Integrating multidimensional PDFs on Boolean cube separated by hyperplane


Problem Statement: Let $ f:[0,1]^d \rightarrow [0,1]$ be a $ d$ -dimensional probability density function. Further, for $ c\in [0, 1]$ and $ \mathbf{w}\in \mathbb{R}^d$ , let $ H = \{\mathbf{x} \in [0,1]^d : \mathbf{w}\bullet\mathbf{x} = c\}$ be a hyperplane. This separating hyperplane partitions partitions the unit hypercube $ [0, 1]^d$ , into two regions,

$ $ U = \{\mathbf{x} \in [0,1]^d :\mathbf{w} \bullet \mathbf{x} > c\} \quad \text{ and }\quad L = \{ \mathbf{x} \in [0, 1]^d: \mathbf{w} \bullet \mathbf{x} \leq c\}$ $

Under what conditions on $ f$ can one efficiently compute (approximately or exactly) the cumulative probability of $ f$ over $ L$ (or equivalently over $ U$ ), i.e. $ \int_{L} f(\mathbf{x})d\mathbf{x}$ ?

Preliminary Ideas: If $ f$ is something like the uniform distribution then the integral can be computed exactly. For sake of example, suppose that $ \mathbf{0}\in L$ and $ H$ represents the upper limits of integration. Then we are integrating

$ $ \int_{0}^c\int_{0}^{\frac{c – w_dx_d}{w_{d-1}}}\dots\int_{0}^{\frac{c – w_2x_2 – \dots w_dx_d}{w_1}} 1 dx_1 \dots dx_{d-1} dx_d$ $

Which each integral has a closed form solution derivable in polynomial time, and there are only $ d$ number of integrals. Assuming this is correct, then if $ f$ is any polynomial it can also be solved exactly.
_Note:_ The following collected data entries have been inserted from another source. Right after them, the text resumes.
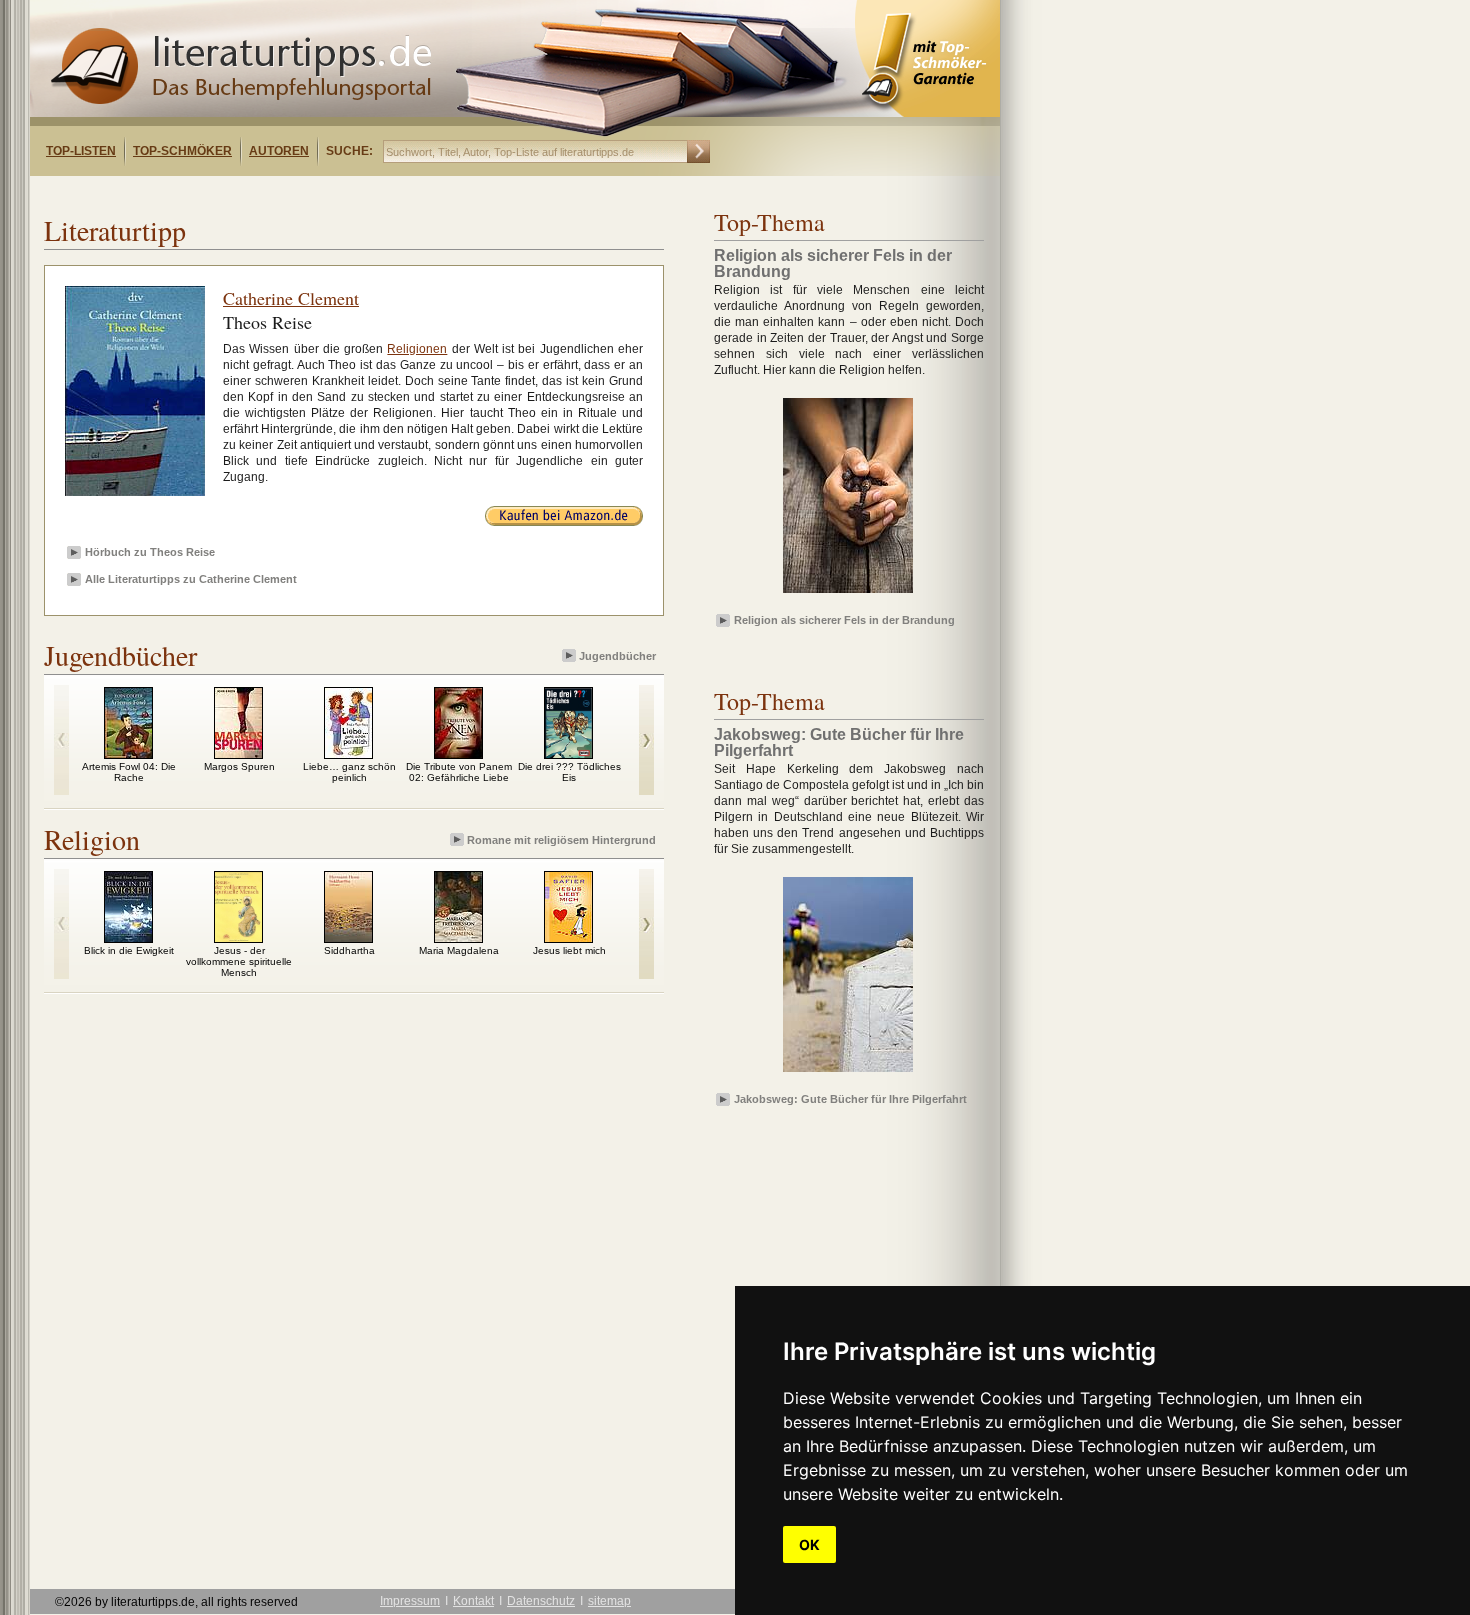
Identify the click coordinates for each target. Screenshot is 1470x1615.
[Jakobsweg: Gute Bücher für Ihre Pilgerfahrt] (848, 1073)
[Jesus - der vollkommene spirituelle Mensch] (238, 938)
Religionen (417, 349)
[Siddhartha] (348, 938)
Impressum (410, 1601)
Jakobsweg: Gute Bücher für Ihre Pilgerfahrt (850, 1099)
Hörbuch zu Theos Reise (150, 552)
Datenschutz (541, 1601)
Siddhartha (349, 950)
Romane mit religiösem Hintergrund (561, 840)
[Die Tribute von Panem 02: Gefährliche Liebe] (458, 754)
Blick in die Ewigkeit (129, 950)
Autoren (279, 151)
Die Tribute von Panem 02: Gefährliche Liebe (459, 772)
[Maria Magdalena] (458, 938)
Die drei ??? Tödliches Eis (569, 772)
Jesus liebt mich (569, 950)
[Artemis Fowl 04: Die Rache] (128, 754)
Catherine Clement (291, 298)
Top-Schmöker (182, 151)
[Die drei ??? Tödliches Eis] (568, 754)
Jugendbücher (617, 656)
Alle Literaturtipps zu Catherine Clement (191, 579)
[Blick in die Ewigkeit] (128, 938)
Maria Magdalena (459, 950)
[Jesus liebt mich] (568, 938)
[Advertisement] (288, 193)
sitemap (609, 1601)
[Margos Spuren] (238, 754)
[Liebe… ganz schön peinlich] (348, 754)
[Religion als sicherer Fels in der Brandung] (848, 594)
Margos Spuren (239, 766)
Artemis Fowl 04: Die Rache (129, 772)
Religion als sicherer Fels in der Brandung (844, 620)
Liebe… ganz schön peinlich (349, 772)
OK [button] (809, 1544)
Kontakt (473, 1601)
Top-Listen (81, 151)
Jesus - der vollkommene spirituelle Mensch (239, 961)
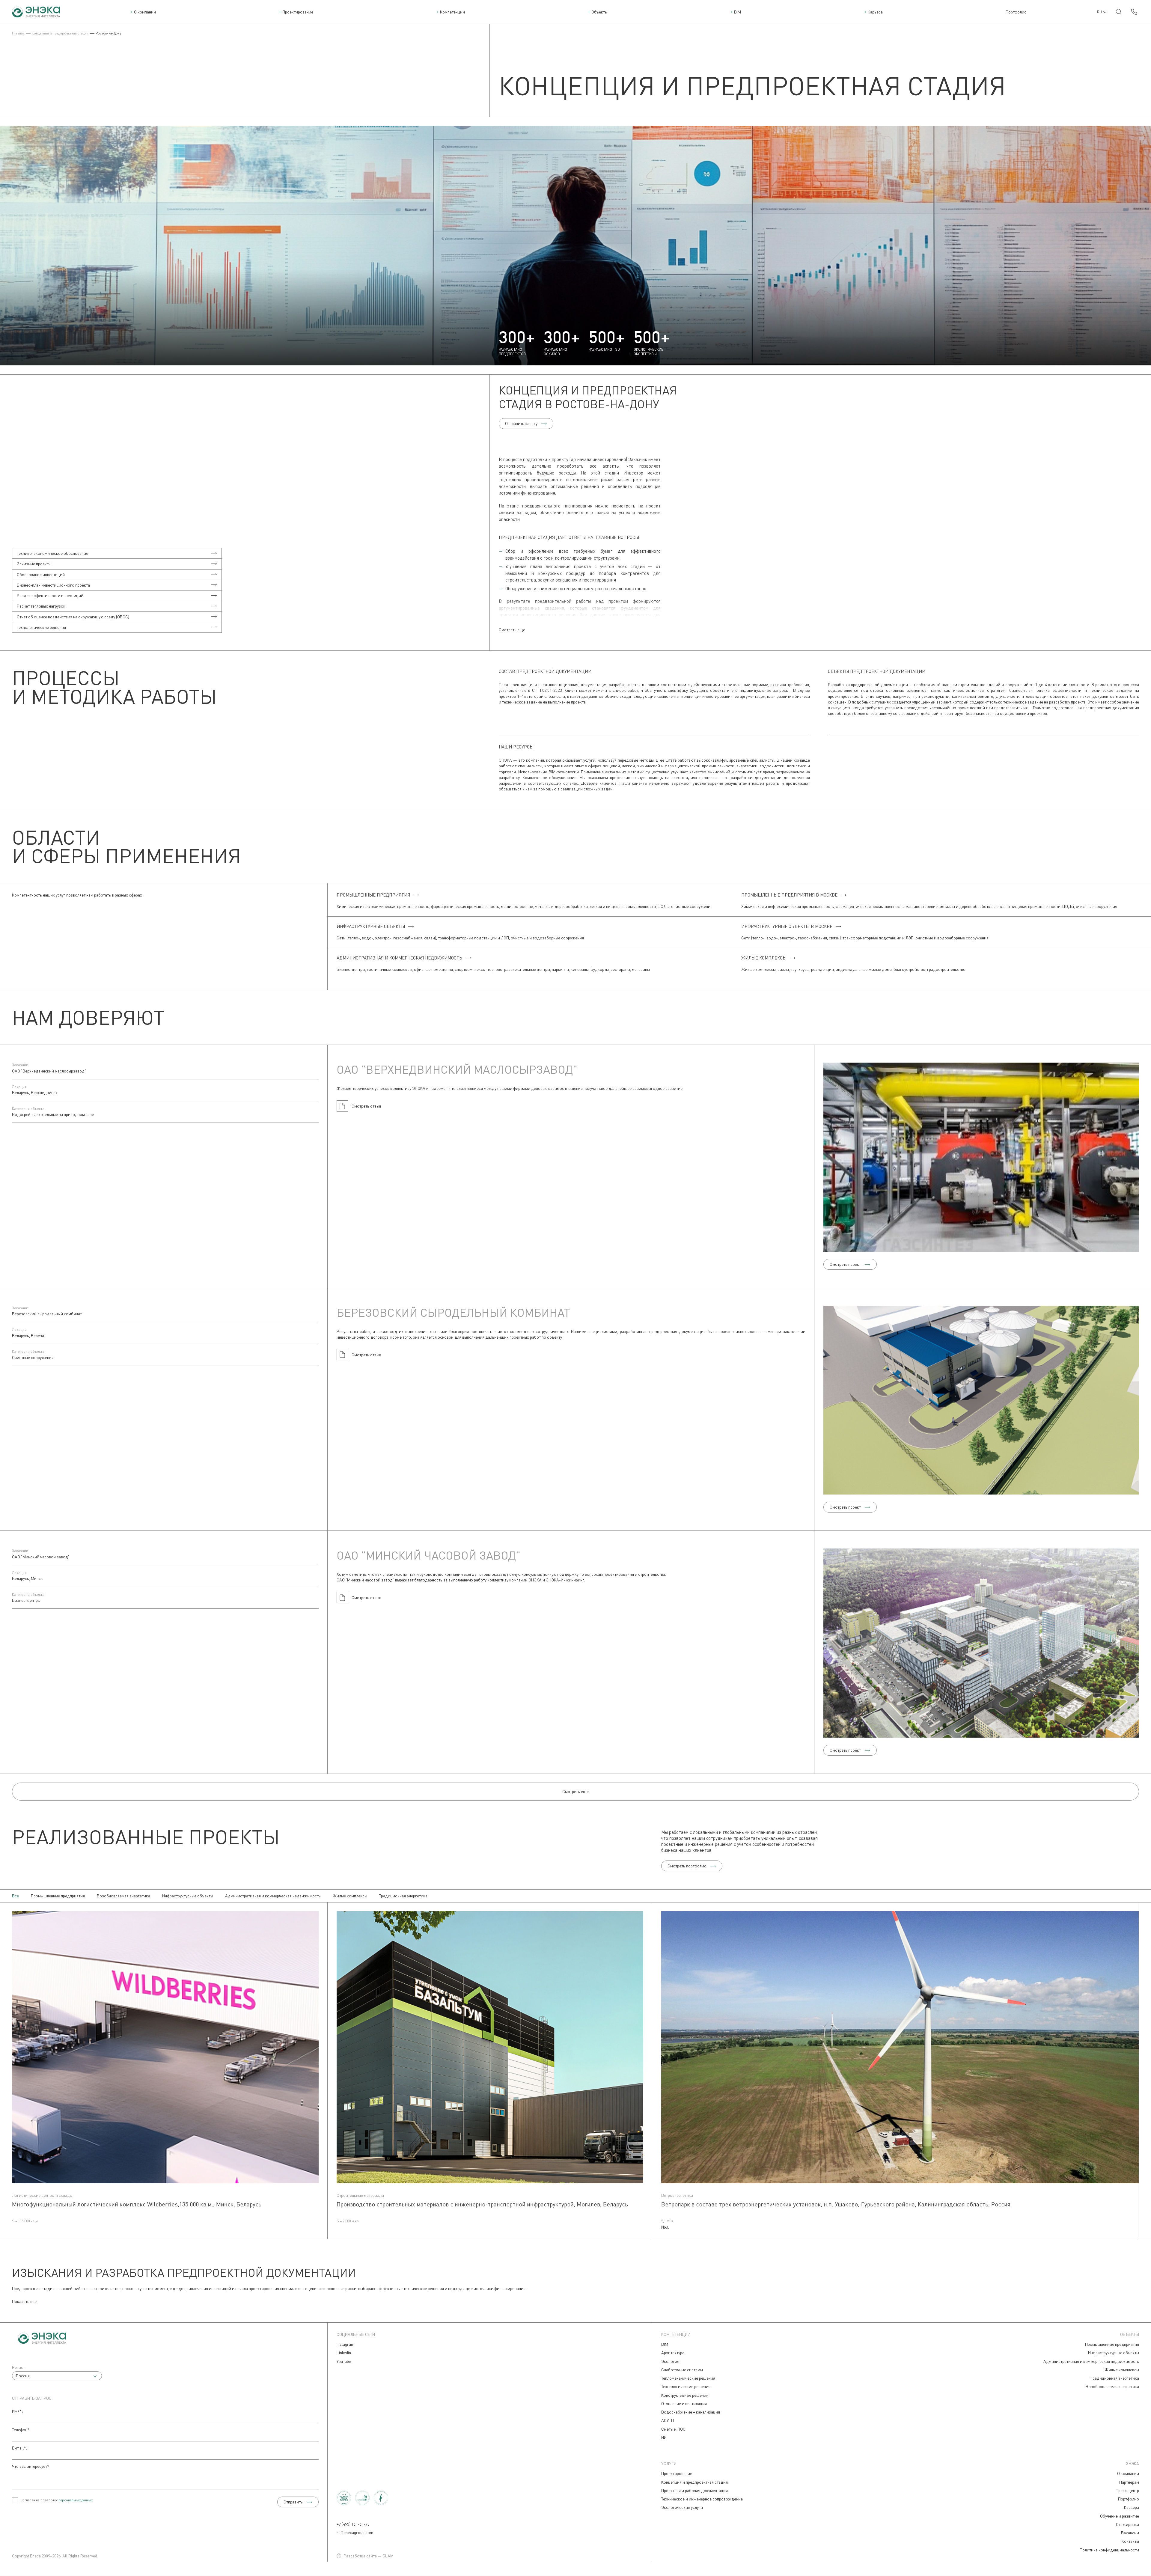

Question Are there any characteristics, or common families of PDFs in which this problem is polynomial time solvable? In practice, PDFs such as a Gaussian are computed numerically, is there any literature on how well of a numerical approximation can be achieved in this setting, for $ d$ -dimensional PDFs which are computed numerically?